And 4, step 4: and (4) establishing a multi-stage LSTM network, taking the emotion bias in the step (3) as input, and performing decision-level fusion on the multi-mode emotion in valence and awakening dimensions respectively.
The step 4 comprises the following steps:
step 4.1: and 3, taking the emotion bias in the single dimension in the step 3 as input, and starting to segment the primary subsequence from the first frame to obtain the primary subsequence to be processed in the single dimension. The primary subsequence includes a target frame and a plurality of consecutive frames adjacent to and subsequent to the target frame. And recording the length of the primary subsequence as timestamp. In the multi-stage LSTM network, the input of the first stage LSTM network is composed of a plurality of the first-stage subsequences, and the number of the first-stage subsequences of the samples under the condition of single dimension is recorded as
Figure BDA0003784251760000031
Step 4.2: inputting the feature information of each frame under the single dimension into a first-stage LSTM network according to the time sequence relation of the first-stage subsequence, and acquiring reference feature information through the first-stage LSTM network, wherein the method comprises the following steps: receiving characteristic information of a t-th frame corresponding to a t moment, wherein the t moment is a current moment; and receiving the hidden state information and the unit state information output at the time t-1. Converting the hidden state information and the unit state information output at the t-1 moment into target hidden state information and target unit state information at the t-1 moment; inputting the characteristic information of the t-th frame, the target hidden state information at the t-1 moment and the target unit state information into the LSTM module, and outputting the hidden state information and the unit state information at the t moment through the LSTM node; calculating a fusion emotion predicted value Y of the LSTM node at the t moment according to the hidden state information of the LSTM node at the t moment d t im,1 (dim∈(val,arl))。
And training the plurality of primary subsequences and target output results under the corresponding valence and awakening dimensionality in a first-stage LSTM network, and respectively reserving two optimal training models under the valence and awakening dimensionality. And testing the video acquired in real time according to the optimal training model under two dimensions. Respectively recording the output results of the first-stage LSTM network at t moment under valence and awakening dimension
Figure BDA0003784251760000032
Step 4.3: with the output of step 3 as input from
Figure BDA0003784251760000033
And the frame emotion information starts to carry out the segmentation of the secondary subsequence, and the secondary subsequence to be processed under the single dimension is obtained.

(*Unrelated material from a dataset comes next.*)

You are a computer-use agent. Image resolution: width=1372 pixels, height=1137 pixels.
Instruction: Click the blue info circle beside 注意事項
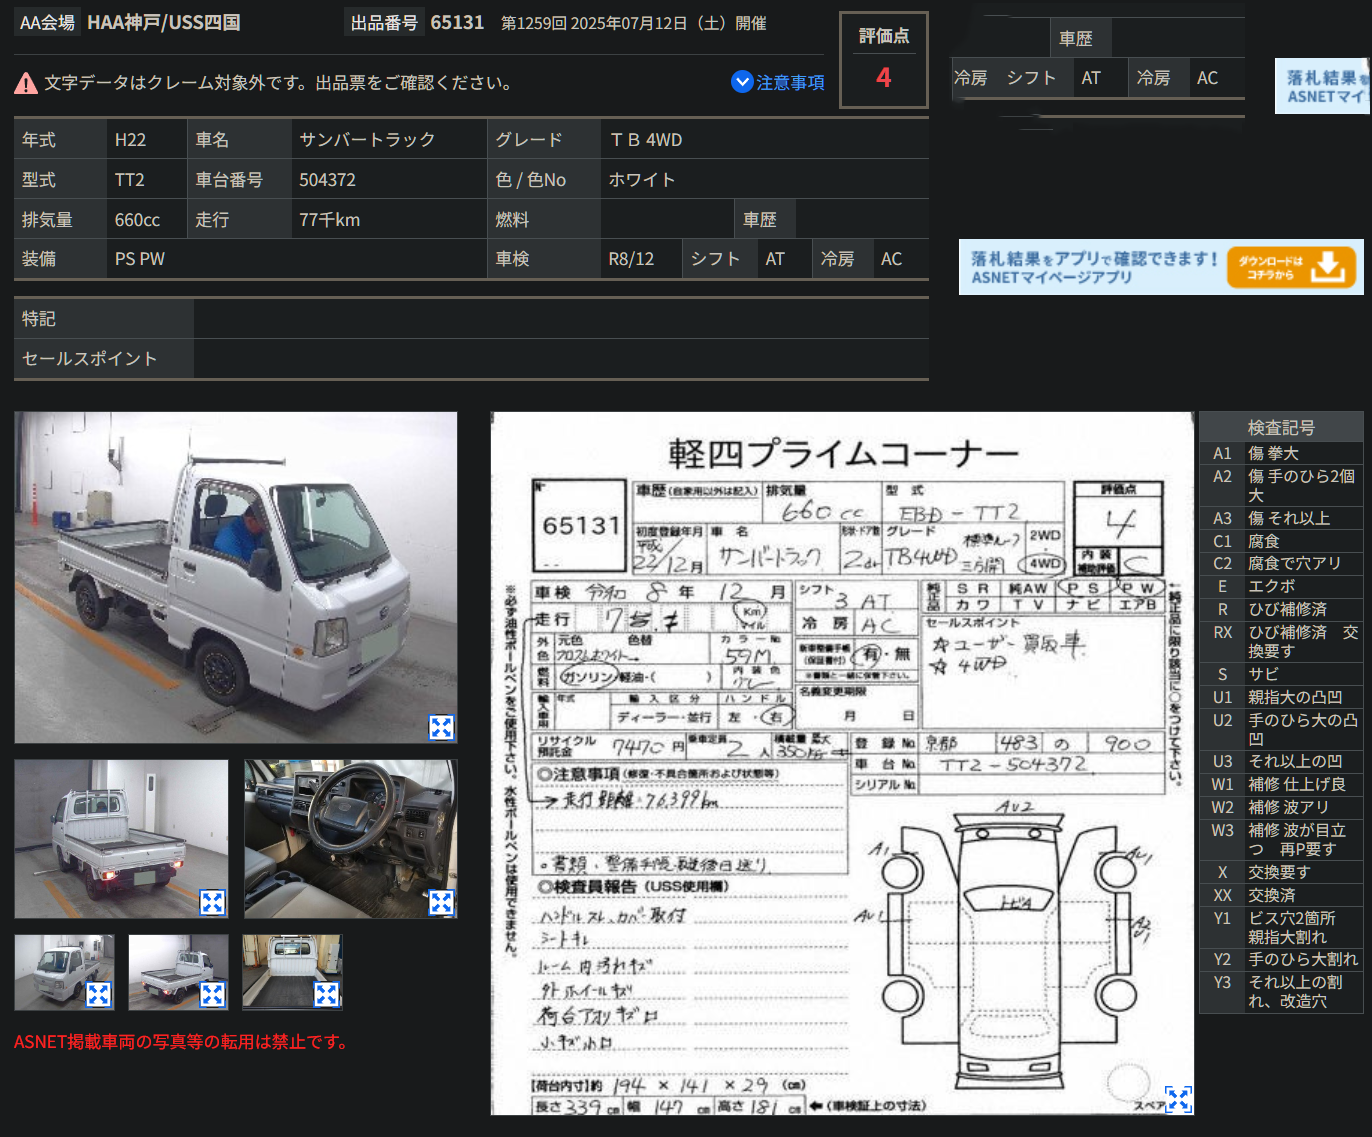(741, 82)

The secondary subsequence includes a target frame and a plurality of consecutive frames adjacent to and subsequent to the target frame. The length of the secondary subsequence is the same as that of the primary subsequence and is timestamp. In the multi-stage LSTM network, the input of the second-stage LSTM network consists of a plurality of the secondary subsequences, and the number of the sample secondary subsequences under a single dimension is batchsize.

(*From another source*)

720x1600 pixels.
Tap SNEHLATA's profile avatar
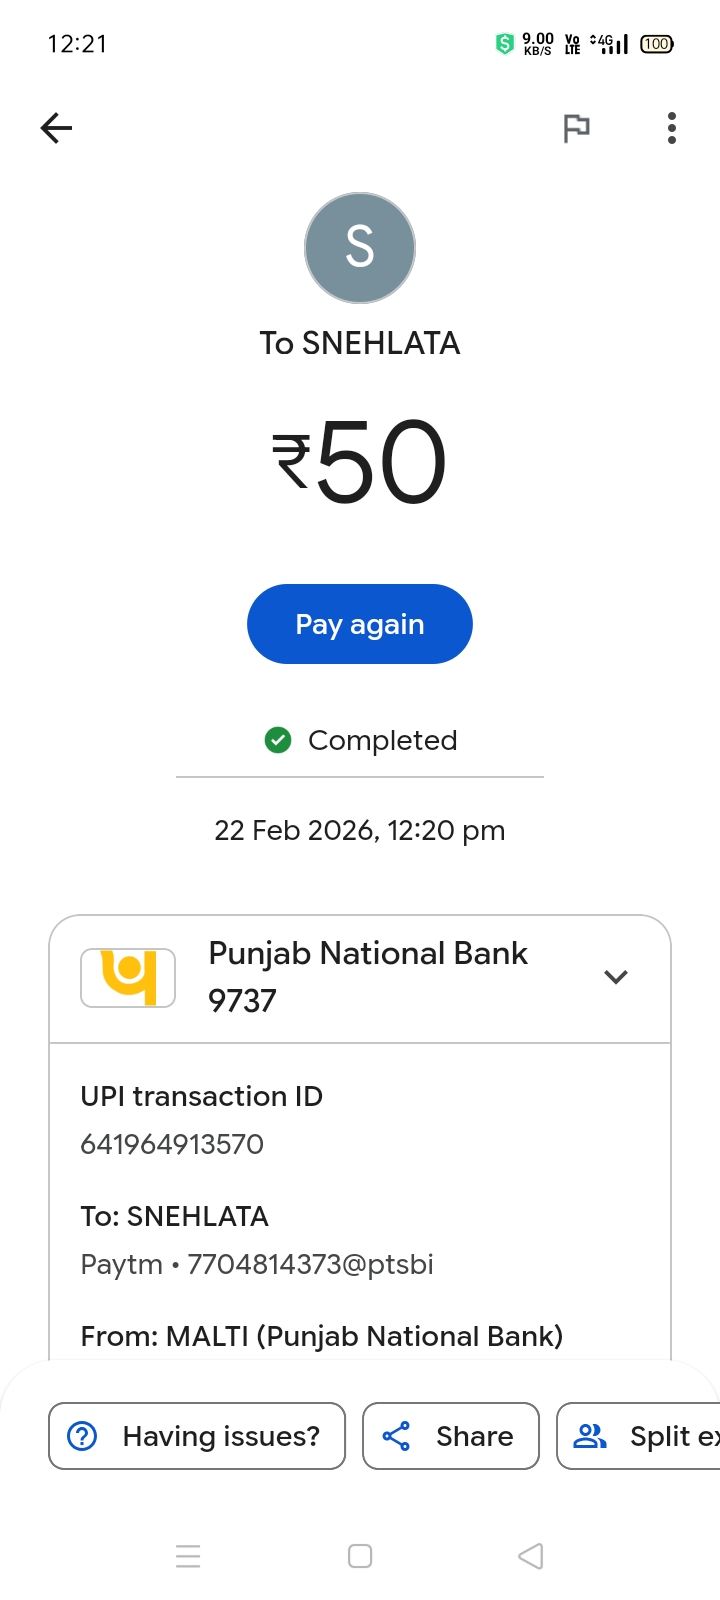pyautogui.click(x=360, y=248)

Step 4.4: inputting the feature information of each frame into a second-level LSTM network according to the time sequence relation of the second-level subsequence, and acquiring reference feature information through the second-level LSTM network, wherein the method comprises the following steps: receiving characteristic information of a t-th frame corresponding to a t moment, wherein the t moment is a current moment; and receiving the hidden state information and the unit state information output at the time t-1. Converting the hidden state information and the unit state information output at the t-1 moment into target hidden state information and target unit state information at the t-1 moment; inputting the characteristic information of the t-th frame, the target hidden state information at the t-1 moment and the target unit state information into the LSTM module, and outputting the hidden state information and the unit state information at the t moment through the LSTM node; calculating the fusion emotion predicted value of the LSTM node at the t moment according to the hidden state information of the LSTM node at the t moment
Figure BDA0003784251760000041
And training the plurality of secondary subsequences and target output results under the valence and wake-up dimensions corresponding to the secondary subsequences in a second-level LSTM network, and respectively keeping two optimal training models under the valence and wake-up dimensions. And testing the video acquired in real time according to the optimal training model under two dimensions. Respectively recording output results of the second-level LSTM network at t moment under valence and awakening dimension
Figure BDA0003784251760000042
And 5: output result of first-stage LSTM network at t moment under single dimension
Figure BDA0003784251760000043
Output result with second stage LSTM network
Figure BDA0003784251760000044
Fusing in time dimension to obtain multi-stage LSTM network emotion fusion result in single dimension
Figure BDA0003784251760000045
Because the nodes of each stage of LSTM at the same time have different hidden state information, different weights are given to the output results of the two stages of LSTM networks at different times for fusion. Nodes that acquire long-term memory are given higher weight, nodes that acquire only short-term memory are given lower weight.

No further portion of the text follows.